# Given exercise
Render every line of the listing below as a numbered list, omitting any blank lines.

# Record excerpts

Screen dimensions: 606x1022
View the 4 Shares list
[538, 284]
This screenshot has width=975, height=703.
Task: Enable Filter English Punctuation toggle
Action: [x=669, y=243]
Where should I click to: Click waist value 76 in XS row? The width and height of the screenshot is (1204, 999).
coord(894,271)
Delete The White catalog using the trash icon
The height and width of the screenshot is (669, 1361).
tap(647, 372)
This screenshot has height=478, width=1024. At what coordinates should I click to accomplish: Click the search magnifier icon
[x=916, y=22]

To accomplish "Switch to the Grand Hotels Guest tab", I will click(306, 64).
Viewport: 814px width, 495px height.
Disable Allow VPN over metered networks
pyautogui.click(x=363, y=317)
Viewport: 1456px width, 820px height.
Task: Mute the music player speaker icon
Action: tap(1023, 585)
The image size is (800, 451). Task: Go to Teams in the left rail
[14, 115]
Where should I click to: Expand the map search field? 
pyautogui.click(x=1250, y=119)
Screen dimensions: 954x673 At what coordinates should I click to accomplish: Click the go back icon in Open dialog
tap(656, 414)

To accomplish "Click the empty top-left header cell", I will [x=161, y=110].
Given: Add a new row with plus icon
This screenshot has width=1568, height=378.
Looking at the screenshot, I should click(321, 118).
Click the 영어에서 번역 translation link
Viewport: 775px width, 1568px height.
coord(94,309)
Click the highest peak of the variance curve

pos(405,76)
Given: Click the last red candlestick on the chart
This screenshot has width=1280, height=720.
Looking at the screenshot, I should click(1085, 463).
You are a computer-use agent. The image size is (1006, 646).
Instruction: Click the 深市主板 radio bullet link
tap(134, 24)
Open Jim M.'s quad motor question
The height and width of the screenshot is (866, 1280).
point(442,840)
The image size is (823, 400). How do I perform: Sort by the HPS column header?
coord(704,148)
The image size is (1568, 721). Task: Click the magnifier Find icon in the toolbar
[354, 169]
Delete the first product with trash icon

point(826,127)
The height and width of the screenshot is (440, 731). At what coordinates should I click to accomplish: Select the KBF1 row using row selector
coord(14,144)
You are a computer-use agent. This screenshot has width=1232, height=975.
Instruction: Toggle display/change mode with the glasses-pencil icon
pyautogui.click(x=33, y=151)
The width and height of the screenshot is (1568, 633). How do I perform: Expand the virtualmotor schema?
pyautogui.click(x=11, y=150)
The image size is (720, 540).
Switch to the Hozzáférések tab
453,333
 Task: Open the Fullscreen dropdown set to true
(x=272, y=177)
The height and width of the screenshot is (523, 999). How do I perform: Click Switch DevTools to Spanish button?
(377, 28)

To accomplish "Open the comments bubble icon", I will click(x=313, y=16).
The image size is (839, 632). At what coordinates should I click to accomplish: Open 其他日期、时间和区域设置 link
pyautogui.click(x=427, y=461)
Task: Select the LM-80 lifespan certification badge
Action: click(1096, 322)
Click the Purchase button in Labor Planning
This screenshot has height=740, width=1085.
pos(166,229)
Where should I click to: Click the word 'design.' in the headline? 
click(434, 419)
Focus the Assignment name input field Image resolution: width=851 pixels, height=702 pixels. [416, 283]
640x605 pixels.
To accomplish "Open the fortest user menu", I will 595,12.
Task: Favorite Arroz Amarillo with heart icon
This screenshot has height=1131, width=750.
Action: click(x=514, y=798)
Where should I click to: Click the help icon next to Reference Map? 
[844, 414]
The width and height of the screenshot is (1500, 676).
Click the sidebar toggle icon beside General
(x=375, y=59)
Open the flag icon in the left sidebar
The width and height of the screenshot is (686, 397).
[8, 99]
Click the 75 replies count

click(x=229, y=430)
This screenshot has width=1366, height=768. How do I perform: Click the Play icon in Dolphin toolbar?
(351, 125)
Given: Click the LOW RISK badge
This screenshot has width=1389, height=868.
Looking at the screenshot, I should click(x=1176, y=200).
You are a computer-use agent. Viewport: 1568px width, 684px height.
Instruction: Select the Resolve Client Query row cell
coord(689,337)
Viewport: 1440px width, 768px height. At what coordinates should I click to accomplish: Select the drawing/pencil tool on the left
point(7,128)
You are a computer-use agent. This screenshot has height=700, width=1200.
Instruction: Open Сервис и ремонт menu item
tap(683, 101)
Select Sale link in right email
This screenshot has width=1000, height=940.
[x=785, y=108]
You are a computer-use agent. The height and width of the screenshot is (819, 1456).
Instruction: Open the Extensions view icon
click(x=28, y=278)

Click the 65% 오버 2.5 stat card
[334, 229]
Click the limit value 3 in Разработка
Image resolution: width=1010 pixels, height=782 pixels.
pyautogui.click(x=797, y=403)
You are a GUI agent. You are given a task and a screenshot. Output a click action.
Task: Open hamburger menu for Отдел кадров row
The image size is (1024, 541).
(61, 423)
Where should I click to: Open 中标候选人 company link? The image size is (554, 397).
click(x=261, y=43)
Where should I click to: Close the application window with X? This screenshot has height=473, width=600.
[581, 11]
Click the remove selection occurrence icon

# Expected answer
1. Screen dimensions: 606x1022
2. View the 4 Shares list
3. [538, 284]
4. This screenshot has width=975, height=703.
5. Task: Enable Filter English Punctuation toggle
6. Action: [x=669, y=243]
7. Where should I click to: Click waist value 76 in XS row? The width and height of the screenshot is (1204, 999).
8. coord(894,271)
9. Delete The White catalog using the trash icon
10. The height and width of the screenshot is (669, 1361).
11. tap(647, 372)
12. This screenshot has height=478, width=1024. At what coordinates should I click to accomplish: Click the search magnifier icon
13. [x=916, y=22]
14. To accomplish "Switch to the Grand Hotels Guest tab", I will click(306, 64).
15. Viewport: 814px width, 495px height.
16. Disable Allow VPN over metered networks
17. pyautogui.click(x=363, y=317)
18. Viewport: 1456px width, 820px height.
19. Task: Mute the music player speaker icon
20. Action: tap(1023, 585)
21. The image size is (800, 451). Task: Go to Teams in the left rail
22. [14, 115]
23. Where should I click to: Expand the map search field? 
24. pyautogui.click(x=1250, y=119)
25. Screen dimensions: 954x673 At what coordinates should I click to accomplish: Click the go back icon in Open dialog
26. tap(656, 414)
27. To accomplish "Click the empty top-left header cell", I will [x=161, y=110].
28. Given: Add a new row with plus icon
29. This screenshot has width=1568, height=378.
30. Looking at the screenshot, I should click(321, 118).
31. Click the 영어에서 번역 translation link
32. Viewport: 775px width, 1568px height.
33. coord(94,309)
34. Click the highest peak of the variance curve
35. pos(405,76)
36. Given: Click the last red candlestick on the chart
37. This screenshot has width=1280, height=720.
38. Looking at the screenshot, I should click(1085, 463).
39. You are a computer-use agent. The image size is (1006, 646).
40. Instruction: Click the 深市主板 radio bullet link
41. tap(134, 24)
42. Open Jim M.'s quad motor question
43. The height and width of the screenshot is (866, 1280).
44. point(442,840)
45. The image size is (823, 400). How do I perform: Sort by the HPS column header?
46. coord(704,148)
47. The image size is (1568, 721). Task: Click the magnifier Find icon in the toolbar
48. [354, 169]
49. Delete the first product with trash icon
50. point(826,127)
51. The height and width of the screenshot is (440, 731). At what coordinates should I click to accomplish: Select the KBF1 row using row selector
52. coord(14,144)
53. You are a computer-use agent. This screenshot has width=1232, height=975.
54. Instruction: Toggle display/change mode with the glasses-pencil icon
55. pyautogui.click(x=33, y=151)
56. The width and height of the screenshot is (1568, 633). How do I perform: Expand the virtualmotor schema?
57. pyautogui.click(x=11, y=150)
58. The image size is (720, 540).
59. Switch to the Hozzáférések tab
60. 453,333
61.  Task: Open the Fullscreen dropdown set to true
62. (x=272, y=177)
63. The height and width of the screenshot is (523, 999). How do I perform: Click Switch DevTools to Spanish button?
64. (377, 28)
65. To accomplish "Open the comments bubble icon", I will click(x=313, y=16).
66. The image size is (839, 632). At what coordinates should I click to accomplish: Open 其他日期、时间和区域设置 link
67. pyautogui.click(x=427, y=461)
68. Task: Select the LM-80 lifespan certification badge
69. Action: click(1096, 322)
70. Click the Purchase button in Labor Planning
71. This screenshot has height=740, width=1085.
72. pos(166,229)
73. Where should I click to: Click the word 'design.' in the headline? 
74. click(434, 419)
75. Focus the Assignment name input field Image resolution: width=851 pixels, height=702 pixels. [416, 283]
76. 640x605 pixels.
77. To accomplish "Open the fortest user menu", I will 595,12.
78. Task: Favorite Arroz Amarillo with heart icon
79. This screenshot has height=1131, width=750.
80. Action: click(x=514, y=798)
81. Where should I click to: Click the help icon next to Reference Map? 
82. [844, 414]
83. The width and height of the screenshot is (1500, 676).
84. Click the sidebar toggle icon beside General
85. (x=375, y=59)
86. Open the flag icon in the left sidebar
87. The width and height of the screenshot is (686, 397).
88. [8, 99]
89. Click the 75 replies count
90. click(x=229, y=430)
91. This screenshot has width=1366, height=768. How do I perform: Click the Play icon in Dolphin toolbar?
92. (351, 125)
93. Given: Click the LOW RISK badge
94. This screenshot has width=1389, height=868.
95. Looking at the screenshot, I should click(x=1176, y=200).
96. You are a computer-use agent. Viewport: 1568px width, 684px height.
97. Instruction: Select the Resolve Client Query row cell
98. coord(689,337)
99. Viewport: 1440px width, 768px height. At what coordinates should I click to accomplish: Select the drawing/pencil tool on the left
100. point(7,128)
101. You are a computer-use agent. This screenshot has height=700, width=1200.
102. Instruction: Open Сервис и ремонт menu item
103. tap(683, 101)
104. Select Sale link in right email
105. This screenshot has width=1000, height=940.
106. [x=785, y=108]
107. You are a computer-use agent. The height and width of the screenshot is (819, 1456).
108. Instruction: Open the Extensions view icon
109. click(x=28, y=278)
110. Click the 65% 오버 2.5 stat card
111. [334, 229]
112. Click the limit value 3 in Разработка
113. Image resolution: width=1010 pixels, height=782 pixels.
114. pyautogui.click(x=797, y=403)
115. You are a GUI agent. You are given a task and a screenshot. Output a click action.
116. Task: Open hamburger menu for Отдел кадров row
117. The image size is (1024, 541).
118. (61, 423)
119. Where should I click to: Open 中标候选人 company link? The image size is (554, 397).
120. click(x=261, y=43)
121. Where should I click to: Close the application window with X? This screenshot has height=473, width=600.
122. [581, 11]
123. Click the remove selection occurrence icon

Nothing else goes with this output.